In the European Union energy prices are among the highest in the world. Just to compare: Chinese companies pay around 20 per cent less for electricity than medium sized industrial consumers in the EU, companies in India 65 per cent less and companies based in the US and Russia less than half the European consumers.
Business for Britain research demonstrates that the increasing cost of energy endangers up to 1.5 million jobs in the energy intensive sector alone, with 363,000 of these jobs being seriously threatened. EU policies currently account for up to 9 per cent of the cost of energy for Energy Intensive Industries. By 2030 this could rise to just under 16 per cent. Were the UK to opt out of the Renewables Target alone, energy bills for Energy Intensive Industries could fall by up to 7 per cent. Detailed analysis of Government Impact Assessments (IAs) reveals that EU energy regulations will cost the UK economy between £86.6 billion and £93.2 billion (net). Despite this high cost of this regulatory burden there is little evidence from European Commission figures that EU rules have significantly promoted cross border trade.
In 2012-13 alone the National Health Service spent about £630 million on energy. Between 2005 and 2012 the gas price index for the EU increased by 35 per cent and the electricity price index increased by 38 per cent. In the United States by contrast the gas price fell by 66 per cent and the electricity price fell by 4 per cent due in part to shale gas among other factors. Europe's high energy prices undermine efforts to combat climate change as Europe could become increasingly dependent on imports from other countries, countries which do not comply with the same high environmental standards that European firms do.
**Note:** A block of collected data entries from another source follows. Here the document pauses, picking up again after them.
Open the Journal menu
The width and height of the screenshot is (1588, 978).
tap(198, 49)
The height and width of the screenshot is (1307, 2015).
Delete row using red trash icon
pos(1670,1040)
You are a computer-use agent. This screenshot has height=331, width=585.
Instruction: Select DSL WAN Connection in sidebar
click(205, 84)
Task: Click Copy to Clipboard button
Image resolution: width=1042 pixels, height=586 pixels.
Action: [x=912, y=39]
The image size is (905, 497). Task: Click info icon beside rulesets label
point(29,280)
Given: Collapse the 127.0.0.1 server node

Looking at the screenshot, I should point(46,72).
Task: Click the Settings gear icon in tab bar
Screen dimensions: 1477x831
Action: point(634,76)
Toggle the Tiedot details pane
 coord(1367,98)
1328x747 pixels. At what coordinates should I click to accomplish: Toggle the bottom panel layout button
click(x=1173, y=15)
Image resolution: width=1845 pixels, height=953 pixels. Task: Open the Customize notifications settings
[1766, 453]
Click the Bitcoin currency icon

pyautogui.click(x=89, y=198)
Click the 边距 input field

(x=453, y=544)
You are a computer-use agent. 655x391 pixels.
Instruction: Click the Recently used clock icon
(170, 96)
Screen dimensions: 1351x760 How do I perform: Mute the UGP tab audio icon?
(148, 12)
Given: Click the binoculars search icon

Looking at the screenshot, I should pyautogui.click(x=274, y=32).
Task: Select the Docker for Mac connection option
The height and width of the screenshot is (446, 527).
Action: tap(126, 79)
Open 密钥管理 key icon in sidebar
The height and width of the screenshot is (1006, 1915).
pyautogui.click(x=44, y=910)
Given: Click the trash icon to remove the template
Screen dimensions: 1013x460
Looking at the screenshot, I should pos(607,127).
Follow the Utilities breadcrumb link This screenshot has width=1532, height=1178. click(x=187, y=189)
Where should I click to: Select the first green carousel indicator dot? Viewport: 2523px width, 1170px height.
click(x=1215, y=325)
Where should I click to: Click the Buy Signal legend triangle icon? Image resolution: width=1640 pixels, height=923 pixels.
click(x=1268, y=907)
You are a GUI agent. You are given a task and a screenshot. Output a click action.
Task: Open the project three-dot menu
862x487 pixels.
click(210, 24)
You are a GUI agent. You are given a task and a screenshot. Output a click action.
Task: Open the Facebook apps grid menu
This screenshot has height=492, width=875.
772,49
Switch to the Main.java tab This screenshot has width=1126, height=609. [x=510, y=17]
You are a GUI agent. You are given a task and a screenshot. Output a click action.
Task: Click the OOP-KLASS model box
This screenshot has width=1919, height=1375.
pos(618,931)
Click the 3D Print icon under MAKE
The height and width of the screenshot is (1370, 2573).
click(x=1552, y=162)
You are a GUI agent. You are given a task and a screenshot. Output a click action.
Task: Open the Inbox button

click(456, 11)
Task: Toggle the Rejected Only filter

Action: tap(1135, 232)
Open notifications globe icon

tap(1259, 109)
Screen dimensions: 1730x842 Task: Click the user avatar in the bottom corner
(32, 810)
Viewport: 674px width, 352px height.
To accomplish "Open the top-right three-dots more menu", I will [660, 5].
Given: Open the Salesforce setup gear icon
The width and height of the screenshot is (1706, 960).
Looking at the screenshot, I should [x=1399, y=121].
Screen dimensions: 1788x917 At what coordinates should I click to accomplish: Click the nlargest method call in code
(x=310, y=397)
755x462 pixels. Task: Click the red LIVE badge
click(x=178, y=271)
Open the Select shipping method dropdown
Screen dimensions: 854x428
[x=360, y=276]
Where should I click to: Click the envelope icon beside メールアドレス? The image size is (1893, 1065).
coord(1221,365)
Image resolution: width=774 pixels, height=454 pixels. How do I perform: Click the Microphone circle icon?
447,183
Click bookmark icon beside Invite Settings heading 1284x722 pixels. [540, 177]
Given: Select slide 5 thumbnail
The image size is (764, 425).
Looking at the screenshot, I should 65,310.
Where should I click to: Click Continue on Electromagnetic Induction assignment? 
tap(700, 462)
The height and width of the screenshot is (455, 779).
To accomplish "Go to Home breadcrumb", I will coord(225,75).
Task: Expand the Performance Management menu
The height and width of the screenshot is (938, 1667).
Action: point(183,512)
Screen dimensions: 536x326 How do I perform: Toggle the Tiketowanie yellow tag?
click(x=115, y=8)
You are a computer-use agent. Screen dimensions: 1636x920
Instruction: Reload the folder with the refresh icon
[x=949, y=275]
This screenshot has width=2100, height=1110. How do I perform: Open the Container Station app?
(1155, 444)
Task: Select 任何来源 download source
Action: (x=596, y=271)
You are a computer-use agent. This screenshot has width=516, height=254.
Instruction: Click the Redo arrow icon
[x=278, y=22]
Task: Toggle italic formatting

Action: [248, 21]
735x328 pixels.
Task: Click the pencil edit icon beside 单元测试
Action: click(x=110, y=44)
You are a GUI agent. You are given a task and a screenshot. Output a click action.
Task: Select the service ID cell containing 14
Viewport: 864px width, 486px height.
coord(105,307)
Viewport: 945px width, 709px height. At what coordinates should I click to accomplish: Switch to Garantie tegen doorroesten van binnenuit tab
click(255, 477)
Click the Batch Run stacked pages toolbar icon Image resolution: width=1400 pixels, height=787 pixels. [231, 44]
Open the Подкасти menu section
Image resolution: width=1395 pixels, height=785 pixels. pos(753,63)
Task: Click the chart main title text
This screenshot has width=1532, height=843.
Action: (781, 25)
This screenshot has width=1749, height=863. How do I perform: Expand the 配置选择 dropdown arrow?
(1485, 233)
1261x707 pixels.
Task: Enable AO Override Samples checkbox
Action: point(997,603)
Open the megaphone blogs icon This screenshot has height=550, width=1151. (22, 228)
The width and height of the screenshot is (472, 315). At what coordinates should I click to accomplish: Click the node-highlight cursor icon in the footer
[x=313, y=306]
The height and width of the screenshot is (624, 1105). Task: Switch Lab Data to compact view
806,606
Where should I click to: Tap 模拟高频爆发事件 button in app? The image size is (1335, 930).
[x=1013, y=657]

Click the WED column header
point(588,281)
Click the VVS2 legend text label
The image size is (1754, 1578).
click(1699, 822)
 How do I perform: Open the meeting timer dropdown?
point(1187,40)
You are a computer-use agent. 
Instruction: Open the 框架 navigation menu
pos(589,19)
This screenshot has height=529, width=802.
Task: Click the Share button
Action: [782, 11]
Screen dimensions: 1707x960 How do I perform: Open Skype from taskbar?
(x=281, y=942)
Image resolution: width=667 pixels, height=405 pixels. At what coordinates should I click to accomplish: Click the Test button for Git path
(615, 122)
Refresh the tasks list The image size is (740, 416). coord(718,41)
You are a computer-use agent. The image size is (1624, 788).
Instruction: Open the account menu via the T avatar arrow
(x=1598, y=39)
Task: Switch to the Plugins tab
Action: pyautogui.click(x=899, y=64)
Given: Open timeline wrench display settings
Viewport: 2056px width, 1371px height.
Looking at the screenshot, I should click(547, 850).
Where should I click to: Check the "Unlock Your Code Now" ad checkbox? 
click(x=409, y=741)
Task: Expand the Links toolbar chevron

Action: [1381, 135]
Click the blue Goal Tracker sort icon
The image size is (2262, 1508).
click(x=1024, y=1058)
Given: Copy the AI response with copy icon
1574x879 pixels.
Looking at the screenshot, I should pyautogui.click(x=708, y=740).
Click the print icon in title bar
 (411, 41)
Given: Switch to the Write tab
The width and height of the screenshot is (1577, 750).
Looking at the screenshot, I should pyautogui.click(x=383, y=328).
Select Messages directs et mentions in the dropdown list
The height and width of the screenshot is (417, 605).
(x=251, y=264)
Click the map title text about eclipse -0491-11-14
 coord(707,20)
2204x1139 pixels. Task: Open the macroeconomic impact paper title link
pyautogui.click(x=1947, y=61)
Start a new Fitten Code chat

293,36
Half of the UK power stations earmarked for closure in 2020 have been forced to close because of the demands of the EU's Large Combustion Directive (2001/80/EC). This is estimated to cost the UK 11GW in capacity, raising serious concerns about security of supply. By 53 per cent to 38 per cent British manufacturers, who are much more dependent on energy than other business sectors, believe that the costs of EU membership outweigh the benefits. The Prime Minister has put the cost of an EU renewable's target as an additional £9bn per year to UK energy bills in 2030 and has called upon the European Commission to simplify "the existent targets regime from three targets to one".